Large numbers of people continue to sign up for health care plans under the Affordable Care Act — both in Illinois and nationwide — but given the program’s uncertain future, local officials on Tuesday urged people not to delay in picking a plan.
“What’s important is the law is the law, and as of right now, the Affordable Care Act is in force, in play and if you are eligible — in any way, shape, form or fashion — register, sign up right now,” U.S. Rep. Danny Davis said, standing with Cook County Board President Toni Preckwinkle and other officials Tuesday at Stroger Hospital.

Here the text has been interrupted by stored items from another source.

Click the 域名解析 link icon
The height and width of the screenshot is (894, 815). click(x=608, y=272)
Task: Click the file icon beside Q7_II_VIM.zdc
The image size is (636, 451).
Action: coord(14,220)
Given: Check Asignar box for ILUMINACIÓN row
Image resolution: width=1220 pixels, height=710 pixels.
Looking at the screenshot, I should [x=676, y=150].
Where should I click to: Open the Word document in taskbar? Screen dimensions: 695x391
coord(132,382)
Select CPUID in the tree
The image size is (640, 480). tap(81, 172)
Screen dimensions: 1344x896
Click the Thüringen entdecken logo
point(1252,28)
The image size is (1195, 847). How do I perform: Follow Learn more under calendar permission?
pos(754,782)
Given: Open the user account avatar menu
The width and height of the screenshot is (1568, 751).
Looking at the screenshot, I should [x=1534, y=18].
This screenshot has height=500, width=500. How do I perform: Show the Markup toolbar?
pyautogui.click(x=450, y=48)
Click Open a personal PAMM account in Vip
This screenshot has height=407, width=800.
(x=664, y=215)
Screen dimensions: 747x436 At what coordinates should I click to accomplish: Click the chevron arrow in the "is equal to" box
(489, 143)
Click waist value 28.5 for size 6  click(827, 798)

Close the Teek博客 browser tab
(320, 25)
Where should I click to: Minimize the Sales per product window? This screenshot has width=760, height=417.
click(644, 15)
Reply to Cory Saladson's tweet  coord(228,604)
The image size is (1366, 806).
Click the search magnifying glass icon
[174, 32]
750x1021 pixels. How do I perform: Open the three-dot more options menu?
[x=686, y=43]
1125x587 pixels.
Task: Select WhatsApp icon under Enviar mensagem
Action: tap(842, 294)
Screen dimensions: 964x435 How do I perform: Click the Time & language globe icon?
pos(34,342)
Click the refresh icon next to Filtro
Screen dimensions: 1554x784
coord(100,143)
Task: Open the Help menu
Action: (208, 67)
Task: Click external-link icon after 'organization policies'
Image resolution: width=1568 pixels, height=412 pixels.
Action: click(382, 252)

Some 351,000 Illinois residents have signed up for health insurance under the law during the current open enrollment period, running through Jan. 31, which is about 4,400 more people than at the same time last year, according to federal figures.
Nationally, about 11.5 million people had signed up for marketplace coverage as of Dec. 24. That’s about 290,000 more than last year at the same time.
President-elect Donald Trump is pushing for an immediate repeal and replacement of the act, contradicting the wishes of some in his own party. Some Republican lawmakers want to quickly repeal President Barack Obama’s signature legislative achievement but wait up to two or three years to pass a full replacement.
Trump told The New York Times on Tuesday that he wanted a repeal vote “probably some time next week.”
Trump said a delay would mean “weeks” at most. But Republicans in Congress appear nowhere near a deal, and House Speaker Paul Ryan has urged that lawmakers be given time to draft replacement legislation.
Locally, officials urged people considering plans to sign up without delay. People should be “confident” that contracts signed in 2017 would be valid for the entire year, said Kathleen Falk, regional director of the U.S. Department of Health and Human Services. Falk was among the officials gathered at Stroger Hospital.
Dr. John Jay Shannon, the Cook County Health and Hospitals System CEO, said it seems unlikely that the Affordable Care Act would be dismantled this year.
“Most of us think that the chaos that would ensue with the unraveling of the Affordable Care Act is going to mean that thoughtful legislators in Washington are going to take a much longer period of time to make any changes to the [ACA] than something that would happen overnight,” Shannon said.